Scottish photographer John Thomson photographed the hairstyle in 1894. Another known depiction was an unauthorized oil painting of Empress Cixi by Katherine A. Carl. In diplomatic paintings, it evolved from a simple hair arrangement, to reflecting purpose. The practice of wearing the liangbatou to diplomatic functions was started by Cixi and her court ladies. They would wear it paired with ceremonial robes as a satire on political views. It acted as a means of re-consolidation of power in spite of criticism.
While the Qing dynasty failed to revive the headdress, it became increasingly popular on stage. Silang Tanmu (Fourth Son Visits his Mother) was the most famous play to feature the liangbatou. The headdress, which was once the Manchu's symbol of power, became a comical prop. In theatrical shows, the image of the liangbatou worn by "boy actresses" served as imperial propaganda.

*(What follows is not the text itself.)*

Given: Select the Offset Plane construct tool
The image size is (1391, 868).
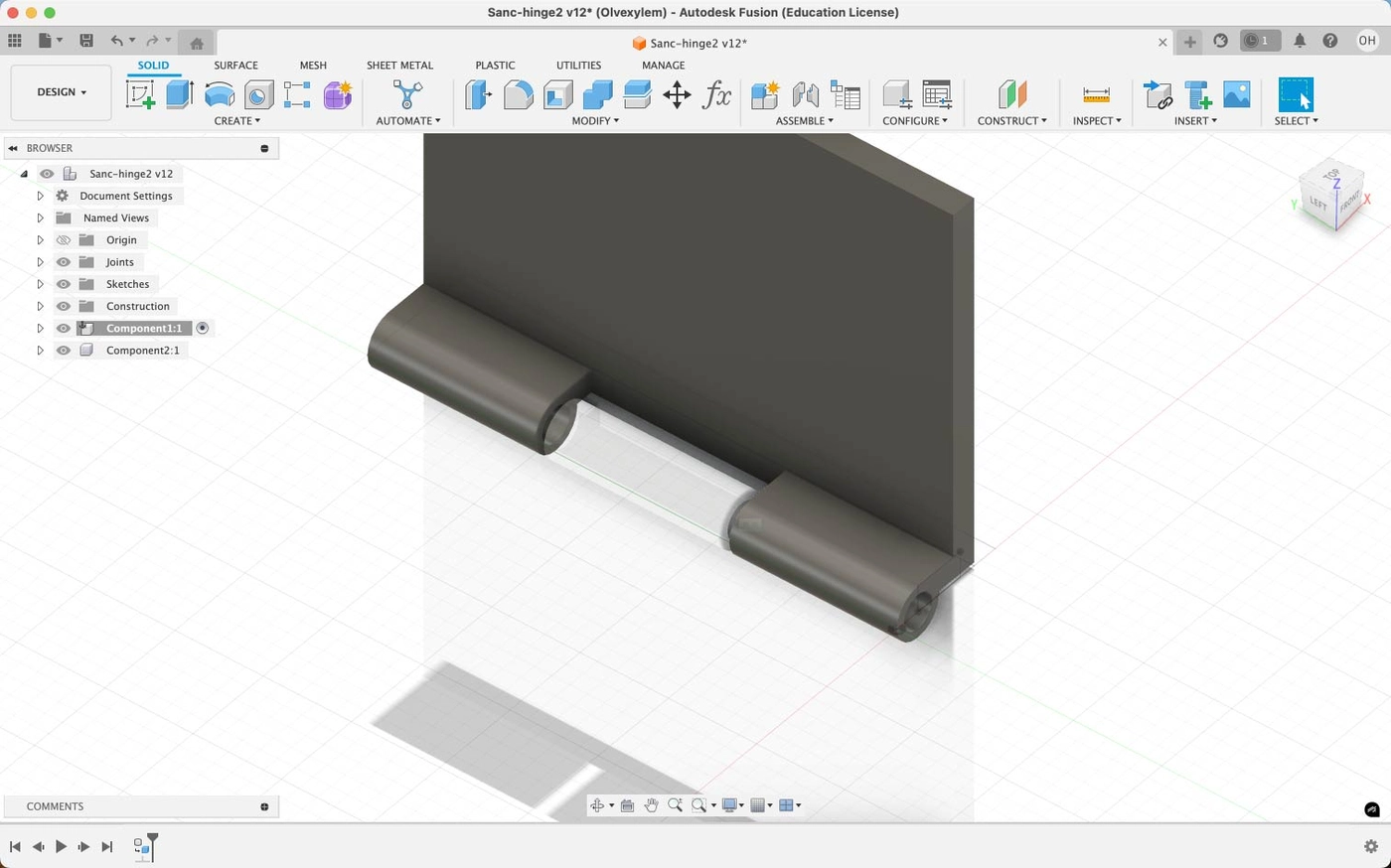Looking at the screenshot, I should [x=1011, y=95].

The liangbatou then began to represent the customs, traditions and desire to reinstate the Qing to power. Unlike its predecessor the queue, the liangbatou became a symbol of the Manchu and continued to attract the curiosity of the population.

== Material and style ==
The liangbatou was originally created by twisting the wearer's hair up and around a flat strip (also known as the bianfang) usually consisting of ivory, wood or precious metal. Eventually, the liangbatou evolved from a hairstyle into a headpiece with added structural components. The hair was held together by silk cording. The satin follows the original direction of the hair. The headdress frame was wrapped with stiffened black satin, which gave it a defined angle and sharp edges. A wire-mesh base was placed atop the wearer's head for support. Because of the additional assistance from the wired frame, styles of the headdress became more decorative and elaborate.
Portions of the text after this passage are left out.